平成三十一年度予算案に対し、反対の立場から討論を行います。(拍手)
一月、二月になると、地元相模原市から小学生が国会見学にやってきます。そこで子供たちに国会の役割は何だと思いますかと質問すると、子供たちは予算と法律をつくるところだと答えてくれます。更に話してみると、自分たちも消費税を払っている納税者だという意識を持っている子もいます。子供たちに恥じない、未来につながる予算編成を私たち政治家はしなければならない、そう思っています。
さて、そう思ったとき、平成三十一年度予算案は果たして未来につながる予算編成となっているでしょうか。残念ながら、私にはそう思えません。
通常国会冒頭の代表質問で我が会派の野田佳彦代表が指摘したように、昨年十一月の財政審建議は、平成を、常に受益拡大と負担軽減、先送りを求めるフリーライダーのゆがんだ圧力に税財政運営があらがい切れなかった時代と総括しています。
当初予算として初めて一般会計総額が百兆円の大台を超える平成三十一年度予算案の歳出膨張の要因は、消費税増税対策と称するばらまき予算です。
私は、社会保障の充実、安定のため、前提となる諸条件さえ整えば、国民皆様に御理解をいただきながら、消費税を増税することをやむを得ないと考えています。しかし、安倍政権は、参議院の定数六増や社会保障改革の立ちおくれなど、国民との約束を明らかにたがえており、到底、消費増税の前提条件が整ったとは言えません。
その上、ばらまき予算の象徴である、キャッシュレス決済でのポイント還元策は、対象商品や購入店舗、購入手段によって、実質的に三、五、六、八、一〇%の複数税率を生み出し、店頭での混乱を懸念される上、カードを持てない高齢者や子供たちには恩恵が及ばないという、致命的な不公平を生む愚策であります。
この大盤振る舞いのポイント還元策は来夏の東京オリンピックまでで終了するため、その時点での実質的な大幅増税によって、オリンピック後の不景気、いわゆるオリンピックの崖に転落する懸念もあります。
まして、将来不安の解消や社会保障の充実、財政再建のため増税もやむを得ないと理解してくださっていた国民にとって、政府への不信が増幅されることにつながります。

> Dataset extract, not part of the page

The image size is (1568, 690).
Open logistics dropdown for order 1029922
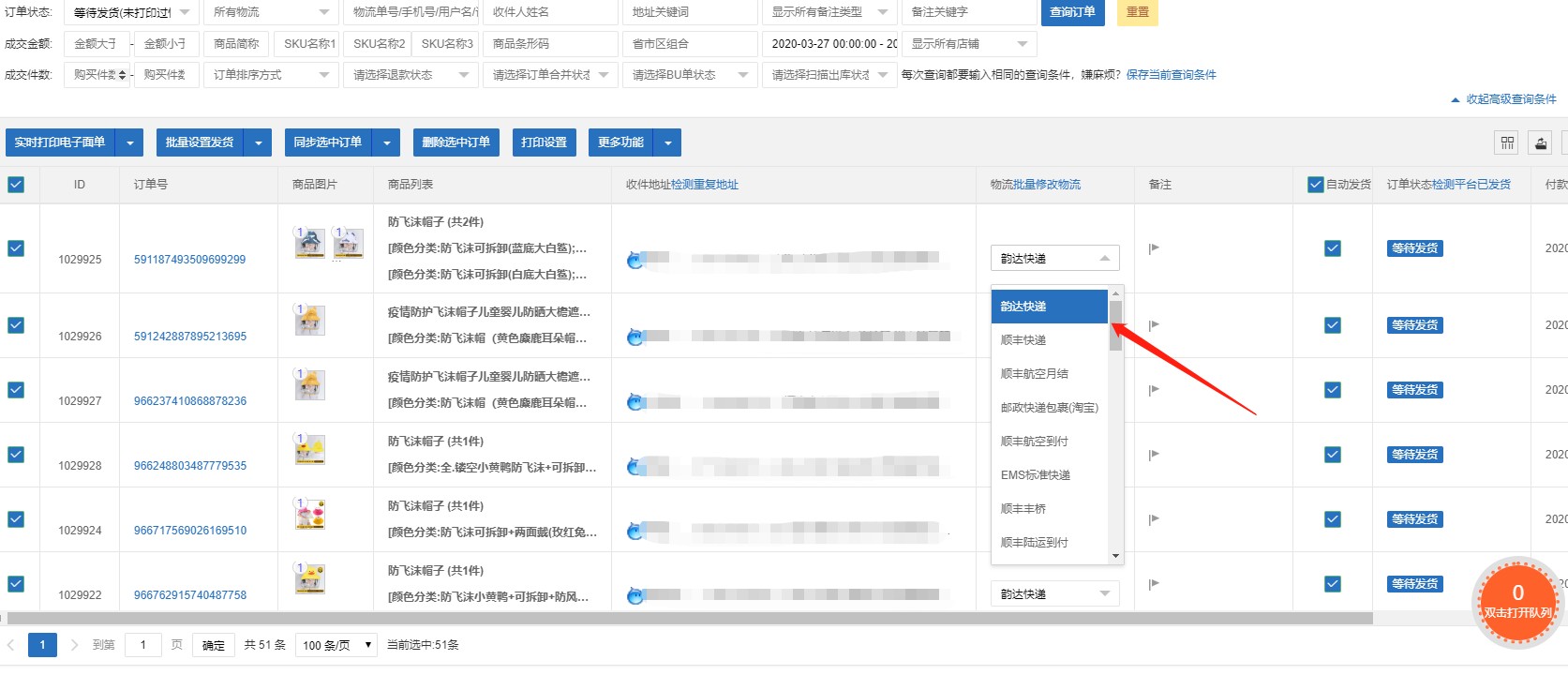tap(1054, 594)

消費税財源の使途を変更して実施することとなった幼児教育無償化は、一昨年の総選挙直前に安倍総理が、突如、独断で決めた経緯があり、待機児童対策や保育の質の確保に関する議論が置き去りにされています。
特に、子育てや保育、幼児教育について直接責任を持つ地方自治体との間で、政策的な意見交換が十分行われた形跡はありません。まして、国の都合で、財源負担の半分を事後的に地方にツケ回す中央集権的な安倍政権の姿勢は、この数十年地方分権を推し進めてきた国政、地方政治の積み重ねや地方自治の理念と重要性を無視するものと言わざるを得ません。
我が会派は、医療制度を始め、いまだ手つかずの社会保障の改革について、地方の現場の実情を踏まえて取り組み、一人でも多くの国民の皆様が満足し、安心していただける制度を提言していく所存です。

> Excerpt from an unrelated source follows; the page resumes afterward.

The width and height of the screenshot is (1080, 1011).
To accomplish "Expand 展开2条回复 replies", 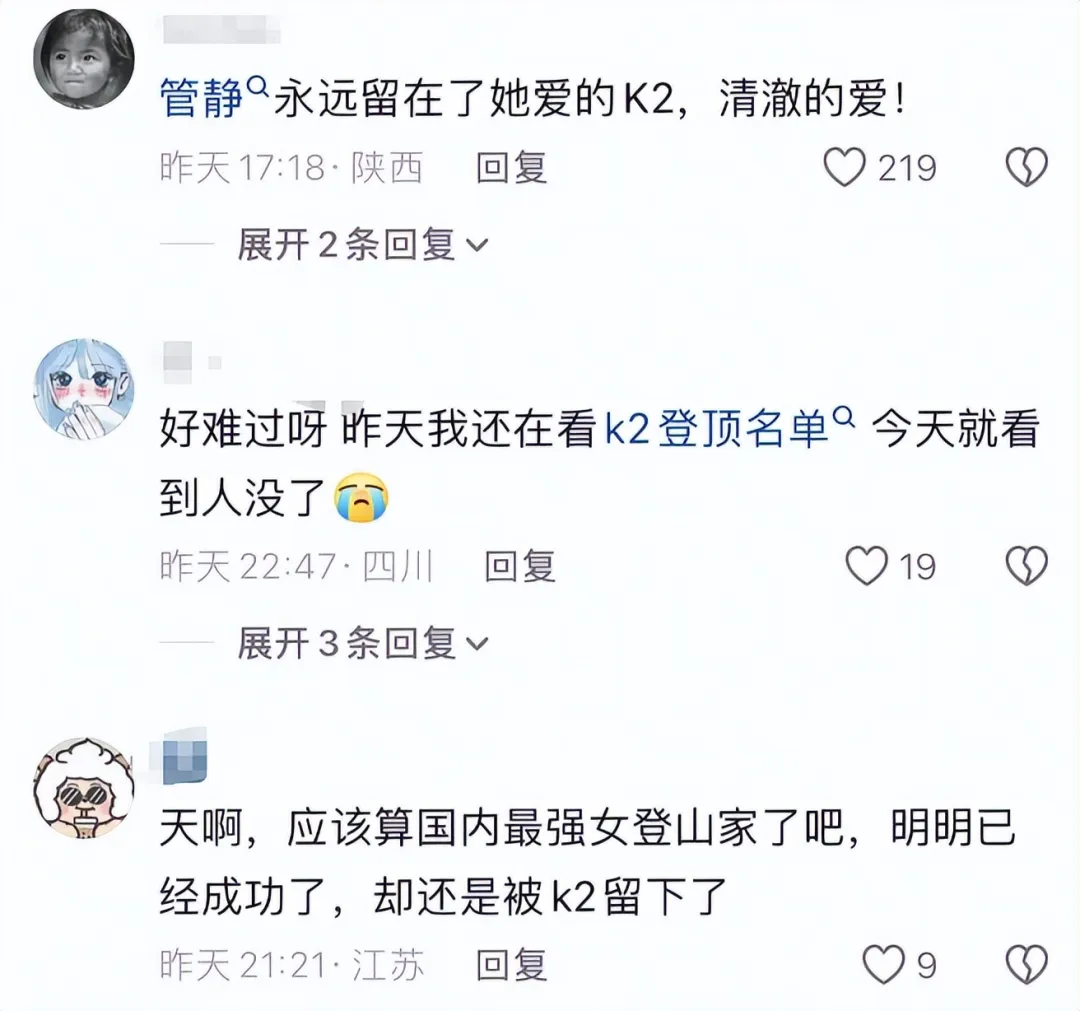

毎月勤労統計の調査不正が発覚したことを機に、これまで一カ月の国会審議の多くの時間が統計不正の問題に費やされました。森友、加計問題と同じように、政府・与党は真相解明について後ろ向きで、誠実さを欠いた対応が続いています。
まして、統計不正は、予算編成の前提となる、賃金動向など景気判断を左右する統計データへの信頼性を損なう重大問題であるにもかかわらずです。信用できない政府統計を基礎に、政策立案も国会審議もできません。
以上の理由により、我が会派は、当初予算案は反対いたします。
私たち政治家は、選挙で選ばれ、国民の代表としてこの場にいます。税金の使い方を監視し、政府の政策運営を国民の望む方向に正していく責任があります。

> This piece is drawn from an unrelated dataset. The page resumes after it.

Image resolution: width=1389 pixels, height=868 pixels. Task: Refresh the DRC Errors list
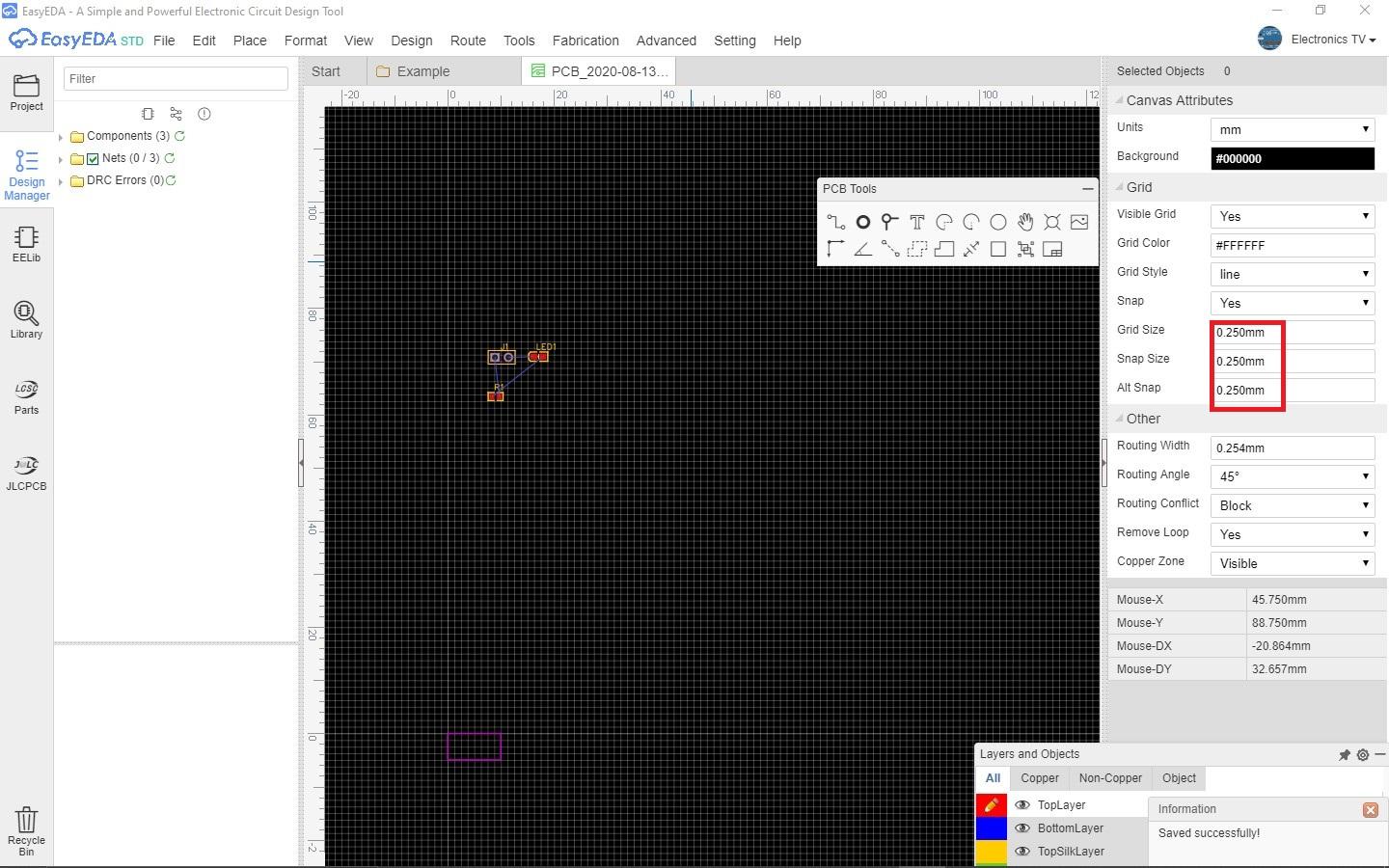[x=173, y=180]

今の国会は、安倍官邸一強のもと、その役割、責任を果たされていません。このことは、議会制民主主義を大切に守り続けてきた先人の努力を踏みにじるものであり、強く警鐘を鳴らしたいと思います。
私は、神奈川県議会議員六年を経て、二〇〇九年の初当選以来、約七年半、衆議院議員として、仲間とともに地方分権、教育、福祉、災害対策など、さまざまな課題に取り組んでまいりました。
政は民にありの言葉を信念に、常に地元を歩き、いただいた声を国会に届けることを心がけてまいりました。
日本という国は、全国津々浦々の地域が集積して成り立っています。そして、政治の使命は、それぞれの地域の一人一人の国民が安心して暮らせる社会をつくるため、限られた税収を理想的に配分していくことであります。
国政で取り組むべき仕事はまだまだ残されていますが、この思いを貫き、これからも一政治家としての道を歩んでまいる所存であります。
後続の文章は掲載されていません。